= Your objective =
How many lines of the material below contain the word "button"? Reply with the number only.

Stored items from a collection
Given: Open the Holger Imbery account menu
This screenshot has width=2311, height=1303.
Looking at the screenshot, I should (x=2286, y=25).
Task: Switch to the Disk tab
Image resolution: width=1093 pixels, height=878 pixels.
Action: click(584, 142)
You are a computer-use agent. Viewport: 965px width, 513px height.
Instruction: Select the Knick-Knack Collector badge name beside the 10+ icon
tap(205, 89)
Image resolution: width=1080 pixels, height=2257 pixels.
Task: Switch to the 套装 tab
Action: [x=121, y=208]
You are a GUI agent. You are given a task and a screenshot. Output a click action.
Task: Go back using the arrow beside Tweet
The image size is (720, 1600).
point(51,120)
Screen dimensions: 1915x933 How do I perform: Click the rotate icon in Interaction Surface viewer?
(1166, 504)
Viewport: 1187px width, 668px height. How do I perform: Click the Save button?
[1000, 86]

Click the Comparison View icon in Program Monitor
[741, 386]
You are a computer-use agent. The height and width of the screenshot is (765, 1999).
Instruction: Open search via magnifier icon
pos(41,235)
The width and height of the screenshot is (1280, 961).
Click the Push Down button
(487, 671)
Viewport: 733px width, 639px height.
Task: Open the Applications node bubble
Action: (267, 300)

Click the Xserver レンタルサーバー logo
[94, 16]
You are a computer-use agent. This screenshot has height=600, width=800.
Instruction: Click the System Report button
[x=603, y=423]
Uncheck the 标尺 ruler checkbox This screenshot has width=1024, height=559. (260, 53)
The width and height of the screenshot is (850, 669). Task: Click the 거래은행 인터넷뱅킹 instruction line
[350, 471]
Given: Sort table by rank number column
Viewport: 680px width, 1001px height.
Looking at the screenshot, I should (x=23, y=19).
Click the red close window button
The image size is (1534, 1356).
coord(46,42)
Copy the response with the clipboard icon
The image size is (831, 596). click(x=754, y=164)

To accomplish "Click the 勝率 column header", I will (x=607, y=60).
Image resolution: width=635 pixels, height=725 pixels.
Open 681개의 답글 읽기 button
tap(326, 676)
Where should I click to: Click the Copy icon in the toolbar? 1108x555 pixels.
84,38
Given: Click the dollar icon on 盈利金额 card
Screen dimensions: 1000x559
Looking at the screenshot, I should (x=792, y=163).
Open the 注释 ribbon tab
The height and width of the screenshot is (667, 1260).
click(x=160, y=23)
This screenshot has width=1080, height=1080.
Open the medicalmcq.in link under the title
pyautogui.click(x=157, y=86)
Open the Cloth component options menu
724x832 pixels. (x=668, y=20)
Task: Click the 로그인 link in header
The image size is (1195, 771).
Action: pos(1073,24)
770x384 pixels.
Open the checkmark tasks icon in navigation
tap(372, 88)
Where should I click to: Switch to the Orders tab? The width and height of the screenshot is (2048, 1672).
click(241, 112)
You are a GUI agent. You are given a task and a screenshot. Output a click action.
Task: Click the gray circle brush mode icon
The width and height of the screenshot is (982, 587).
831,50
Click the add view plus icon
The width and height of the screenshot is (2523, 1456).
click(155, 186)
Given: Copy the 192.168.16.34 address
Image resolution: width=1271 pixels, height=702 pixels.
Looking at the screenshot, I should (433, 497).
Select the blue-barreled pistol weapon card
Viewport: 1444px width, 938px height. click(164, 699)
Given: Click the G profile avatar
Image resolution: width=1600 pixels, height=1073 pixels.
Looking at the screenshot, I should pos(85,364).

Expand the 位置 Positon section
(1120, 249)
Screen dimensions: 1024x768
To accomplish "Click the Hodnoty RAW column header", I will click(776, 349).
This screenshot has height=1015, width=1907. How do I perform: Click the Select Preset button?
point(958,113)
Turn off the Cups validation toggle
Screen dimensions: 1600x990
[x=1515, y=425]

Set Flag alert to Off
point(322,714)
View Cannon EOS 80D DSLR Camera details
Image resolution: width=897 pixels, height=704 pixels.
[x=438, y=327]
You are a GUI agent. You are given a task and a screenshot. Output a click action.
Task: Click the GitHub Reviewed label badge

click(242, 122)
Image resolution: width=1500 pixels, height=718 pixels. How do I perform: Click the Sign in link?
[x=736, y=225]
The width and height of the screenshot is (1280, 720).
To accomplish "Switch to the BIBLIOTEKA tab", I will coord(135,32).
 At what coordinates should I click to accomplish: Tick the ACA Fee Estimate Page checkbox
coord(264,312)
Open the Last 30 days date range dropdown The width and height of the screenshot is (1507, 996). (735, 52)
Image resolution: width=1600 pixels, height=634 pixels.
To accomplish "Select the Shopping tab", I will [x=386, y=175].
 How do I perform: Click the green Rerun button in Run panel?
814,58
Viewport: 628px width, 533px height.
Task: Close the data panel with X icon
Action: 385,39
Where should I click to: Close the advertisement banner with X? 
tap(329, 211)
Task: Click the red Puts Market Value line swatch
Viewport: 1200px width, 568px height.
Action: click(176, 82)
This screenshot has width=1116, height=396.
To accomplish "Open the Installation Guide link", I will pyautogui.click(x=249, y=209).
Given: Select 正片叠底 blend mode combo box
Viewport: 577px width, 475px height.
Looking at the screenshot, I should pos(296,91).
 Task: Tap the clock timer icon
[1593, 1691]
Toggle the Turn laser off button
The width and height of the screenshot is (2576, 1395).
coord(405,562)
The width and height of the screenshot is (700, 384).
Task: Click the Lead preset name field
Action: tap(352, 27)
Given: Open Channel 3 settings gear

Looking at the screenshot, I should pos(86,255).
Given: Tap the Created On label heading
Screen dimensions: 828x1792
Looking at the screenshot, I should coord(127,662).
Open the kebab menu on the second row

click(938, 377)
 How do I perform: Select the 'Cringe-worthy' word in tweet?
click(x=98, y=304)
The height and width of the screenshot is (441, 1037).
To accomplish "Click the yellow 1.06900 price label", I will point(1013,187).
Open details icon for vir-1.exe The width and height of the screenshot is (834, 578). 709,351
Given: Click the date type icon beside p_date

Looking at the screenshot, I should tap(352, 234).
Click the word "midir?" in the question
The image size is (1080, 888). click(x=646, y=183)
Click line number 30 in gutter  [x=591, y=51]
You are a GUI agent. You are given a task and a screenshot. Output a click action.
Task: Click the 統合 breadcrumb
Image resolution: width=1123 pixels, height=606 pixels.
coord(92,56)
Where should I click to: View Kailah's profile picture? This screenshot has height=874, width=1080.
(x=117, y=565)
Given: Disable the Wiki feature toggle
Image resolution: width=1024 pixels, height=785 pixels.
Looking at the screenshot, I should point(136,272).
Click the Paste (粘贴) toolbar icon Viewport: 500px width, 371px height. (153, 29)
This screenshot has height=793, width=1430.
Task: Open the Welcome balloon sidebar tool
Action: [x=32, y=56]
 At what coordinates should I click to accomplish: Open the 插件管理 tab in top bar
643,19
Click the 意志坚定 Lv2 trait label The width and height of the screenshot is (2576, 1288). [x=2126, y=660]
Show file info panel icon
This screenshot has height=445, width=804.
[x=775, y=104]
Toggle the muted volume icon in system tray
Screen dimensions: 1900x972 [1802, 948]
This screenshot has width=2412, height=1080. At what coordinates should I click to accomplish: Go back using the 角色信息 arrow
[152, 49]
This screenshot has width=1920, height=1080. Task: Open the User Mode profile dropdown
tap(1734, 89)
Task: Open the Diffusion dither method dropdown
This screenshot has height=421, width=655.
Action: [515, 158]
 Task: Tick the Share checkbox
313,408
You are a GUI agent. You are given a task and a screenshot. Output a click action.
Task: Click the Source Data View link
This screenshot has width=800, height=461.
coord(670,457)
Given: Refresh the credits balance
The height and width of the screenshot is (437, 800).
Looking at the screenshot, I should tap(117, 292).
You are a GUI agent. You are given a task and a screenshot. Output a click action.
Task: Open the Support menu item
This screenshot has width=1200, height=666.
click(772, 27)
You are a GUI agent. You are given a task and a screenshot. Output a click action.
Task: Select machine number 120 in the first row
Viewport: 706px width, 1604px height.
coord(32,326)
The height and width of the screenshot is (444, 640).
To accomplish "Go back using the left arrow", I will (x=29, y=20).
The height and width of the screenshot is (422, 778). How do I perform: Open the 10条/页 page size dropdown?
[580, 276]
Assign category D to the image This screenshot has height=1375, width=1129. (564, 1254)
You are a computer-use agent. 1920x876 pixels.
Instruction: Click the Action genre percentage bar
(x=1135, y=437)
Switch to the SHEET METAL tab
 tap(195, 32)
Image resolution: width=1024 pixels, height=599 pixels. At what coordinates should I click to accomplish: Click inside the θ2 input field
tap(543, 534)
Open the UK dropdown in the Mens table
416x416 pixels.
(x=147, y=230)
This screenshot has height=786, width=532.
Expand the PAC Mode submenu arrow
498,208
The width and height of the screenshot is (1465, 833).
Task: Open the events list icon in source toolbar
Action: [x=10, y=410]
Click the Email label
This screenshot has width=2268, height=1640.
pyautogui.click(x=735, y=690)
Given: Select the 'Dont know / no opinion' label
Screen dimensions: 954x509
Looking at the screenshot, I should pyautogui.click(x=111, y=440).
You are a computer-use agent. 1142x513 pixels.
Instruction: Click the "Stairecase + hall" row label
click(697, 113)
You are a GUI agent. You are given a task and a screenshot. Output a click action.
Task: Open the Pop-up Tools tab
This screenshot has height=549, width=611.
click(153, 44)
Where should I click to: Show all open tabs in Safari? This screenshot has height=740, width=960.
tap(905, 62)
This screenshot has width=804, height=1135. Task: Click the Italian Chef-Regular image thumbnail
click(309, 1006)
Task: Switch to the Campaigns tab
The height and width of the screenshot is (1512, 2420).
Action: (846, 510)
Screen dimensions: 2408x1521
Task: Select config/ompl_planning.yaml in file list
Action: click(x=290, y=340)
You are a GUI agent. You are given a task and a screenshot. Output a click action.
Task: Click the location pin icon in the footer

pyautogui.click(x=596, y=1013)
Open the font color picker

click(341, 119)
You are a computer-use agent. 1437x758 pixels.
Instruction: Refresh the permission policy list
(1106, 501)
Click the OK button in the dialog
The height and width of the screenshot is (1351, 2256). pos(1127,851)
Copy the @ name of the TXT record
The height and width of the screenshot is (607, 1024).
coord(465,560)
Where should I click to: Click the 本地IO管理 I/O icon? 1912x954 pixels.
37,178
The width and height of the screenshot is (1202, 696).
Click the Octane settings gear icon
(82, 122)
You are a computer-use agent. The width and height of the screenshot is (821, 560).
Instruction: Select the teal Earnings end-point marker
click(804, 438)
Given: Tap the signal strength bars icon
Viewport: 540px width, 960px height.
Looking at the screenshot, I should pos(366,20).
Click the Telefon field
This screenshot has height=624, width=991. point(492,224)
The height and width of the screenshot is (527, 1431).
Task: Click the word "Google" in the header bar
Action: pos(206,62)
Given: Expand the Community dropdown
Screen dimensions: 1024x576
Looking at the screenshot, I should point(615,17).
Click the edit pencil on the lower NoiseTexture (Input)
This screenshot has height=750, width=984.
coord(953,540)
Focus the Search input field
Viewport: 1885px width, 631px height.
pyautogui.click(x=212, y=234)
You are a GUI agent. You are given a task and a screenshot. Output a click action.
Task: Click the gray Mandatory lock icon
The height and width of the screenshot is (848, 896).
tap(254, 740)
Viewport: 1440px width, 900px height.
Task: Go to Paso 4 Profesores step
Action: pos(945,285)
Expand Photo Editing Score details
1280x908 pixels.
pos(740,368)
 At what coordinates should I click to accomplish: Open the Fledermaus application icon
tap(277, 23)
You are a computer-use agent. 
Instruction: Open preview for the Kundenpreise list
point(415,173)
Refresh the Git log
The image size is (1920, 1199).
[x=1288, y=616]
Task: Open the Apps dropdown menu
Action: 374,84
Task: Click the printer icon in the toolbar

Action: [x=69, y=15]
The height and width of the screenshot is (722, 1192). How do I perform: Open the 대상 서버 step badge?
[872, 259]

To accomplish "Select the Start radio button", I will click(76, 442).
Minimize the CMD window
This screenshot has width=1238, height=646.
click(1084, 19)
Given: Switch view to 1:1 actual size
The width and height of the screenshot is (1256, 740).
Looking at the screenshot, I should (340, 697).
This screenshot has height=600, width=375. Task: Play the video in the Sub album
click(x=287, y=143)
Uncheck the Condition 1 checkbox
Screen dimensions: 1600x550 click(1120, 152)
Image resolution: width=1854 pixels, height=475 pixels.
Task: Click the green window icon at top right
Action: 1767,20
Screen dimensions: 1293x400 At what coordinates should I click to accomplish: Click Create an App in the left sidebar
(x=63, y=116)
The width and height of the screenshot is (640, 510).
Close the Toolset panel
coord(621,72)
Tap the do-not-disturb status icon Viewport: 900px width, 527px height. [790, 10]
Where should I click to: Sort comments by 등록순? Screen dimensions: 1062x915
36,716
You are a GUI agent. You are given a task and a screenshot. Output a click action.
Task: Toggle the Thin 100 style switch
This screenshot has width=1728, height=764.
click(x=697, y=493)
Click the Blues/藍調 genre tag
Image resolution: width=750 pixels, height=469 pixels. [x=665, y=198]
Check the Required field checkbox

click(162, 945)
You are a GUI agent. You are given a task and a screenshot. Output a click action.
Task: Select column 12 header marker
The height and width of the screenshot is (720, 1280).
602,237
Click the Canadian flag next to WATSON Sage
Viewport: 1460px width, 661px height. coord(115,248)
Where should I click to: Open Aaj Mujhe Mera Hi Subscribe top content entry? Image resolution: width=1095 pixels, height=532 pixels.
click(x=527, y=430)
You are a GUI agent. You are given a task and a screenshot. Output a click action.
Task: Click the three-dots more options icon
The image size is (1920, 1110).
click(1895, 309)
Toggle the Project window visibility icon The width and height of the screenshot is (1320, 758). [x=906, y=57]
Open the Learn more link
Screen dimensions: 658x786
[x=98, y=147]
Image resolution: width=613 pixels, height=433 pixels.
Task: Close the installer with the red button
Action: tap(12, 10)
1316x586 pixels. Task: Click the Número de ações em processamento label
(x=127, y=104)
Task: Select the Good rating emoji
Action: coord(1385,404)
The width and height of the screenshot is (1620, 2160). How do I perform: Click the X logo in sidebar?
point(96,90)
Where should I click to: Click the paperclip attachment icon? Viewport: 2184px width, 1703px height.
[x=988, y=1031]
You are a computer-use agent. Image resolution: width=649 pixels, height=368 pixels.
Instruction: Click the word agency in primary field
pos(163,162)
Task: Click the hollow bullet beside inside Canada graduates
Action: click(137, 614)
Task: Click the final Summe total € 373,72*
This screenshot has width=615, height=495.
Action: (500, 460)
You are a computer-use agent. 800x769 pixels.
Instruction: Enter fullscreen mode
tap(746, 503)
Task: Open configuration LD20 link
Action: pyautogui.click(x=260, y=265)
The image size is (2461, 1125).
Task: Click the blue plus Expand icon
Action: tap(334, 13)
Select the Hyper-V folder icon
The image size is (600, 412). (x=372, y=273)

= Output of the task =
11